• What is needed
Pick out and copy every line of the entries below that contains the string "logo". Case counts.

==========

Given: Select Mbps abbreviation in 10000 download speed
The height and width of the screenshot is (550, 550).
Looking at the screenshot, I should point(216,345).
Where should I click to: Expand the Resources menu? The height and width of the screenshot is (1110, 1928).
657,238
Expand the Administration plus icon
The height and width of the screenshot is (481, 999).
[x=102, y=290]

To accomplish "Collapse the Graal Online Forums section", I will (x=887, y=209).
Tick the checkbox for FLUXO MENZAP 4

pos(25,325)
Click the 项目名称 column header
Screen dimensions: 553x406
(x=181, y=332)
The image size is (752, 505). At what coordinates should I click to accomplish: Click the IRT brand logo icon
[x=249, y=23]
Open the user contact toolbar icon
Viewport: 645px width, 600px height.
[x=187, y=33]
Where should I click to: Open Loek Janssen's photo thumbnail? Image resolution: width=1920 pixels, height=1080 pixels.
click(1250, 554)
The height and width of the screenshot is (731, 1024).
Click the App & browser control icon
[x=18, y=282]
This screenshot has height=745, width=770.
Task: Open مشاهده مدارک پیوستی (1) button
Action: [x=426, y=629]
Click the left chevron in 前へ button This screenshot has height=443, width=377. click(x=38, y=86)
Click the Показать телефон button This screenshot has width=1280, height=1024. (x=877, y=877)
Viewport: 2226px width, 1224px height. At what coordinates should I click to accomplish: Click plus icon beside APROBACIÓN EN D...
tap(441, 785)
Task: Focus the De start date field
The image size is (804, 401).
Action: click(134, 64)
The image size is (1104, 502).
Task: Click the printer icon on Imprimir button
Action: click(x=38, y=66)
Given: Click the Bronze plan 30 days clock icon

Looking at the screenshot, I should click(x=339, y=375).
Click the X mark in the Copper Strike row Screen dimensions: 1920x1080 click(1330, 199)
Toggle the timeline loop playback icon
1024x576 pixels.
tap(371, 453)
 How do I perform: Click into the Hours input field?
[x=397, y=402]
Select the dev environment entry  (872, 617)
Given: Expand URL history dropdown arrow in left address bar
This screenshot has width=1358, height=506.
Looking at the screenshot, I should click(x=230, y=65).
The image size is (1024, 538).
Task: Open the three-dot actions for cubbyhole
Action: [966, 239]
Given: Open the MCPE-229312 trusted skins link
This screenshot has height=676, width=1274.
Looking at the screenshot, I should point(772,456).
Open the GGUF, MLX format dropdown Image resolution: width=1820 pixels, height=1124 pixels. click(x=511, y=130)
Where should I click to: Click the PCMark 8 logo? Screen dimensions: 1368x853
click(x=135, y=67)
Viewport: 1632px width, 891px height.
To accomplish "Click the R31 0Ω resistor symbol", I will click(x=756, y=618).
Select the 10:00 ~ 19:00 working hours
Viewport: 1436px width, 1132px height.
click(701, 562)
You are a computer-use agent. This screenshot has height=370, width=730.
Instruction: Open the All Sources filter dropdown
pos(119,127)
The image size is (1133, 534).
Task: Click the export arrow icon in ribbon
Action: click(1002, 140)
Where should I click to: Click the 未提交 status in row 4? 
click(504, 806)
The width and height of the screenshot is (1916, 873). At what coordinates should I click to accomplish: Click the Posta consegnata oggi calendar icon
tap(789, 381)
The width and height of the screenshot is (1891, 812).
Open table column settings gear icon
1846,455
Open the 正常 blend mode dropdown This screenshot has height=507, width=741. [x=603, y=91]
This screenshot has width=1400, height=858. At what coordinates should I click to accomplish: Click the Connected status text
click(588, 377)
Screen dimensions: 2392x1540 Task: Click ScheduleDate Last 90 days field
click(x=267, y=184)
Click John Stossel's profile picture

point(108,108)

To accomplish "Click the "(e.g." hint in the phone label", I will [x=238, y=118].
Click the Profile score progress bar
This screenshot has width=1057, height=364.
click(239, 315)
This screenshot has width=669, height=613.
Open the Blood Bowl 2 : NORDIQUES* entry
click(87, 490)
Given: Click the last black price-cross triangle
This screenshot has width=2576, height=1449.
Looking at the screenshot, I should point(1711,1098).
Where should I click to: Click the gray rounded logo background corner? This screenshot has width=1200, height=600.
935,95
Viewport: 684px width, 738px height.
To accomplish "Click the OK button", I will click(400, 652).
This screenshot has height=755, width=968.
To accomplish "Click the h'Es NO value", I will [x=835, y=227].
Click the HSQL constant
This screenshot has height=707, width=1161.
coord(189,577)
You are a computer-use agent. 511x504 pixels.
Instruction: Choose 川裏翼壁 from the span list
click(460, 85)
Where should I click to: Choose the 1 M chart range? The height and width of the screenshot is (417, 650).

==========

• Answer
The image size is (752, 505). At what coordinates should I click to accomplish: Click the IRT brand logo icon
Where should I click to: Click the PCMark 8 logo? Screen dimensions: 1368x853
Where should I click to: Click the gray rounded logo background corner? This screenshot has width=1200, height=600.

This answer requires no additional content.